MAC's product names have always added a layer of intrigue to their aesthetics--"Russian Red" becomes more powerful on and off your lips than a simple "red" and so on. But, since the announcement of this collection, certain product names have offended rather than excited. Jessica Wakeman, at The Frisky, brought to the attention of the internet the "tasteless" naming of Rodarte X MAC's nail lacquers. The names in questions are "Juarez" and "Factory." She wrote:
Juarez is an impoverished Mexican factory town notorious for the number of women between the ages of 12 and 22 who have been raped and murdered with little or no response from police.

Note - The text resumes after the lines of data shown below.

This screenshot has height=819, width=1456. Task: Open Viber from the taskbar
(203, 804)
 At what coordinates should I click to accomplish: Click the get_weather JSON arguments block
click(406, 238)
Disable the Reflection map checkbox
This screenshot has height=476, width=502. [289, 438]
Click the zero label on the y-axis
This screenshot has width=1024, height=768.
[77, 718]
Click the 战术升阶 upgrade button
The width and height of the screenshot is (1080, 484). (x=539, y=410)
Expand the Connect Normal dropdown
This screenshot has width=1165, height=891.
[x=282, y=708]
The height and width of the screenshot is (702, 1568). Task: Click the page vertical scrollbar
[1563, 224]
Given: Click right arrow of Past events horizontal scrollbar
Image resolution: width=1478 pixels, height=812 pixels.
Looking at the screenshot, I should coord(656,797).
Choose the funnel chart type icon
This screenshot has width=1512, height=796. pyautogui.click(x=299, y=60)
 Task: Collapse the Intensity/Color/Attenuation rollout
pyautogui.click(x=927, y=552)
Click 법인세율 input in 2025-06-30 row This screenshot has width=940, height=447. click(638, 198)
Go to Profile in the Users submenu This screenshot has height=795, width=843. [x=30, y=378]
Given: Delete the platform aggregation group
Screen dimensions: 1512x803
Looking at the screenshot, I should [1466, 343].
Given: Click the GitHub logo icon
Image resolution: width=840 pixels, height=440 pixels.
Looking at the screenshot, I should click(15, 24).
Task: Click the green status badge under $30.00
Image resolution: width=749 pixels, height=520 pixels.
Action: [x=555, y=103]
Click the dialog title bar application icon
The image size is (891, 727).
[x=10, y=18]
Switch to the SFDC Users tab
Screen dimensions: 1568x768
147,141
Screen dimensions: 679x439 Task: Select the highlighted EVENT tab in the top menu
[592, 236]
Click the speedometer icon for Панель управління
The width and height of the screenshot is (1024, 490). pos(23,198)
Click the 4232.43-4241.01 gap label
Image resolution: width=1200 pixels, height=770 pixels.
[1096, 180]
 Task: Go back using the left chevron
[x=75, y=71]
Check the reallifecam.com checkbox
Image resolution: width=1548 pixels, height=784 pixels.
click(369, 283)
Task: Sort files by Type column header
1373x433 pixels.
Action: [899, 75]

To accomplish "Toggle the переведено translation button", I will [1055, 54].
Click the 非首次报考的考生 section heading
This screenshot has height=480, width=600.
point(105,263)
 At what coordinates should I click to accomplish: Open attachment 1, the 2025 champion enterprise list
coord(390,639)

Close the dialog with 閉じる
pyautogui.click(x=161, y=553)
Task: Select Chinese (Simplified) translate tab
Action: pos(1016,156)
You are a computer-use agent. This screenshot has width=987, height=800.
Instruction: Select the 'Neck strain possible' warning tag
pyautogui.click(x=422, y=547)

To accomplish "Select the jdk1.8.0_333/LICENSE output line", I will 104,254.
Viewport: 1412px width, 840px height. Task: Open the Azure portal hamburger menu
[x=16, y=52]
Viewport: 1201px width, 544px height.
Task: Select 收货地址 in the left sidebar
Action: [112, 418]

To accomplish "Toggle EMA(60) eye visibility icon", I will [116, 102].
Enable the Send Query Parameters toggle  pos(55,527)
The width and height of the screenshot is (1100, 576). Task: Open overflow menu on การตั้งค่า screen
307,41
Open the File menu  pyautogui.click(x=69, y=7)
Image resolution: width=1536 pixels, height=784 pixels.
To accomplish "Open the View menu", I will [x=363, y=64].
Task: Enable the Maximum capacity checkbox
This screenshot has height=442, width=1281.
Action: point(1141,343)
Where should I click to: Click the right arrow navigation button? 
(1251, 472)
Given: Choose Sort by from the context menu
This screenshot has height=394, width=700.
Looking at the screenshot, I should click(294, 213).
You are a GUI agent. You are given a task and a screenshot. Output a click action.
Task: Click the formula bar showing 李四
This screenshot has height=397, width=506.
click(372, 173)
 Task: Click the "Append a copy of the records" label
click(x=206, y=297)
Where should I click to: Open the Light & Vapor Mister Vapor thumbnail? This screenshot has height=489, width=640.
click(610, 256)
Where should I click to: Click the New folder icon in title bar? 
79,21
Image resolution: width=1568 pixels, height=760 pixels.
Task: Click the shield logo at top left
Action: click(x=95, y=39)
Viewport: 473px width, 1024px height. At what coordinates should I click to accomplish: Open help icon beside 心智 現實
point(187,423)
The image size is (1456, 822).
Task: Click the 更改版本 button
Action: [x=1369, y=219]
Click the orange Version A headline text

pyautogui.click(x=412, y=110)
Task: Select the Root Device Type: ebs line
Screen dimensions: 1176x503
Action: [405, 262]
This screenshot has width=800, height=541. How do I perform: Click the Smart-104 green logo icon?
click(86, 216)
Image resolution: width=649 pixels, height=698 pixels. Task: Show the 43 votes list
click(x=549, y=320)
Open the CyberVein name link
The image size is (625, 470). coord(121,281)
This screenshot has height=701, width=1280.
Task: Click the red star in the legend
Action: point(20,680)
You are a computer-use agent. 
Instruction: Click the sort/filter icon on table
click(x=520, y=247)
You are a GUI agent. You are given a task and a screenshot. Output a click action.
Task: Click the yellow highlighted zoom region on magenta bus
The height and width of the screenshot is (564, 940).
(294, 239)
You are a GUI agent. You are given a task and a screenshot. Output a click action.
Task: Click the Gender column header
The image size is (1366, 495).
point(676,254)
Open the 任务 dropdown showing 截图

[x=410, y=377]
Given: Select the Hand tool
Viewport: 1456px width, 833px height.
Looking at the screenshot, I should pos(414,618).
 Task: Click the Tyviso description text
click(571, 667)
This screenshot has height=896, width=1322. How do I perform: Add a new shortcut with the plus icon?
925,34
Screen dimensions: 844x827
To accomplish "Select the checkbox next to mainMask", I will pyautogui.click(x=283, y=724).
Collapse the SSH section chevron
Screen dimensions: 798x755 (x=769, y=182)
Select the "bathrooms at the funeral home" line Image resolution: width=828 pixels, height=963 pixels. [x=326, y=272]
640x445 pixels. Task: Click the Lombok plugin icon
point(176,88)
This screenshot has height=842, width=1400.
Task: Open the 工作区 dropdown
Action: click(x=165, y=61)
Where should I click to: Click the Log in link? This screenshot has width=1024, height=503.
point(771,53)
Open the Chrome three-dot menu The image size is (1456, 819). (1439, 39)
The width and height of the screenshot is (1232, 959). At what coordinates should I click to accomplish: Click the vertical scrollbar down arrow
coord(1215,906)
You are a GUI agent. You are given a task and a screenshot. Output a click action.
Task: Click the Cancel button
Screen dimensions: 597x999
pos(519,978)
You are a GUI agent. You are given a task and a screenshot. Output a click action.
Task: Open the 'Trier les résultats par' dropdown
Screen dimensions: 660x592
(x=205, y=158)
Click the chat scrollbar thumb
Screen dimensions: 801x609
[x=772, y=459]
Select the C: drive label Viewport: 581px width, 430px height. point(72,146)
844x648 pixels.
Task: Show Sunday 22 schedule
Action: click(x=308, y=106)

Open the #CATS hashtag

Obviously the Mulleavy sisters aka Rodarte aren't up to date on their mid-2000's Jennifer Lopez films, because she starred in one called, "Bordertown" about a journalist who investigates the murders. The beauty blog backlash resulted in contrite responses from both MAC and Rodarte. In addition they promised to donate a portion of the proceeds to a charity that will benefit the women of Juarez.
Maybe this is a case of someone taking nail polish a bit too seriously because who would want their cosmetics to evoke images of rape and murder? Not even those quirky Mulleavy girls! Then again, the whole ordeal has shed light on an issue that not even J.Lo could promote.